When I returned to Hawaii I was immediately approached by a friend and fellow SCUBA instructor about my clean up dives. She wanted to start a Non-Profit that revolved around cleaning up the ocean. Gracie Clark and I plunged into the logistics of creating a dive community that was educated about local marine issues and worked to preserve the environment through clean up dives and consumer responsibility. Through the help of my dear departed friend Tom Fagan, who acted as our BBQ chef, editor, and Attorney we became recognized by the state of Hawaii as Trees To Seas Inc. In the following months Trees To Seas hosted a number of successful clean up dives. We initiated a program, “Certs for a Cause” where students achieved their Open Water Certifications with an emphasis on ocean awareness. The proceeds went toward Trees To Seas and it’s mission to teach conservation through participation. We miss Tom dearly and couldn’t have done it with out him.

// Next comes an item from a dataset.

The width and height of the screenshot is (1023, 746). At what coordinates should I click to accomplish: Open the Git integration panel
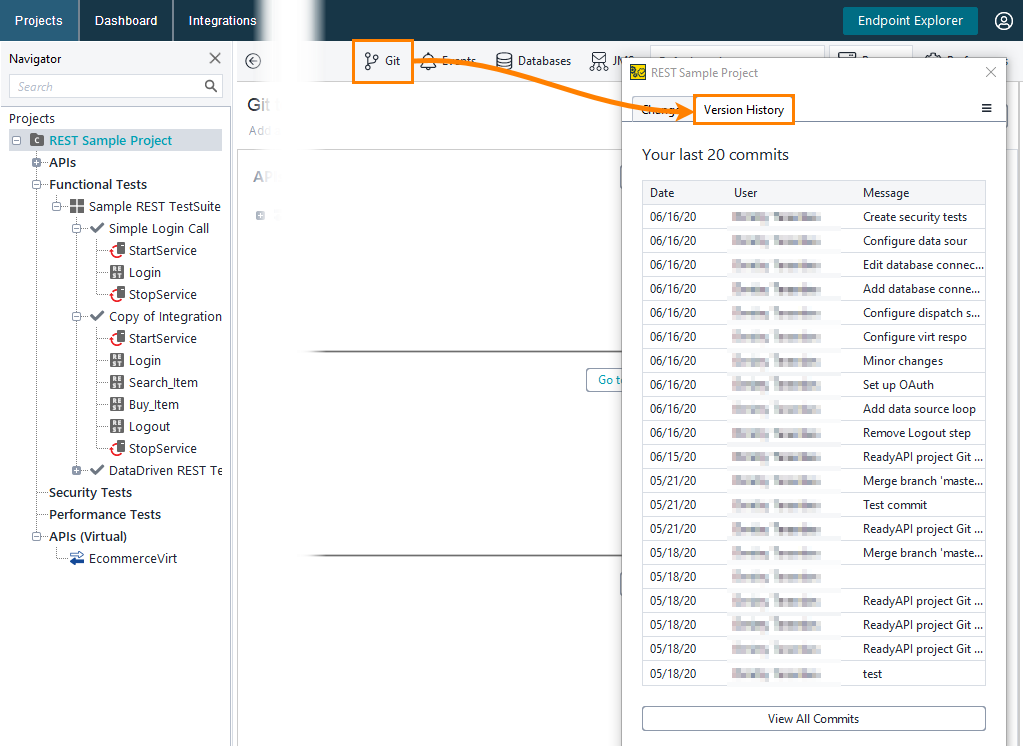[382, 60]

In July I flew to the British Virgin Islands where I worked for another Non-Profit that was based out of Charleston, SC. Here students were trained in Open Water, and then learned about Marine Biology. Each student carried out an experiment on the reef and presented their findings to the class. It was my second year participating in this program, and working with Phil Dustan, a professor and Coral Reef Biologist at the College of Charleston. Through this connection we came up with some other projects that would further ocean awareness and responsible living.
In October Phil and I met again, this time in Discovery Bay, Jamaica. No students accompanied us. We were on a serious scientific exploration to re-document the reef he had written his dissertation on back in 1973. This was the same reef he had brought Jacques Cousteau and the Calypso to in 1976 and filmed “Mysteries of the Hidden Deep”. A once incredibly diverse coral community, we found that the reef had lost roughly 95% of all coral cover in just 35 years. It was now an algae field slowly overgrowing the melting coral skeletons. The even more alarming situation we found was the local fisherman, and towns people living in Discovery Bay had no idea the treasure they had lost. We started asking around and showing before and after pictures to community organizers, and committee members who were shocked at the discrepancies between the years
1973, and 2013. Our response to the trip was there needed to be further studies that might lead to stricter regulations on sewage treatment from near by hotels and possibly turn the whole bay into a marine park. Through our contact with the community we observed the need for an ocean center where people could come learn about the reef, participate in it’s rehabilitation and learn to live in a way that nurtured it’s growth. In the long run, this type of center could generate funds in the form of conservation tourism. As locals become trained to bring guests out to the reef, they may find more value in protecting the reef.
Between November and December Phil and I worked hard to put together a group trip to Belize. I also started a fund raiser campaign with Gracie to raise money for Trees to Seas, so we could get materials for our students and volunteers. In the middle of all this organizing I applied for a job at the University of Hawaii to be their Dive Safety Technician. Essentially working with their Assistant Dive Safety Officer to teach their Scientific Diver course. In November I was Offered the Job, In the first week of December Trees To Seas had raised over $1000 and in the second week in December I was on a plane to Belize. A bit stressed out about the projects I left behind, I was relieved to land in a country I consider a second home. I was greeted by old friends and familiar faces. When Phil arrived with the students, I could see the excitement in their smiles. They were a lively bunch who rose to the challenges set before them. They all pushed themselves to become advanced certified divers, and simultaneously become familiar with coral behavior and function. A hand full of them also were integral in my continued Lionfish project and became Lionfish experts. I am so proud of how far everyone had come, and how open they were to the Belizean culture.
So here I am, at the airport in San Francisco, waiting to return home to Oahu. I am excited to start my new job, see my sweet dog and rejoin Chris for another exciting year. My goals for 2014 are to create a curriculum for Trees To Seas and expand our volunteer base. I want to establish an urchin experiment in Jamaica that will look at reef self-restoration, and then bring the successful protocol to Belize. I also want to put in the first plans to build a community center for Discovery Bay.
My final goal and joy would be to through a huge party in my home town, Woodacre. My parents house, the one I grew up in was built in 1914, so this year 2014 is it’s 100 year anniversary. Wheeler’s are gonna raise the roof!!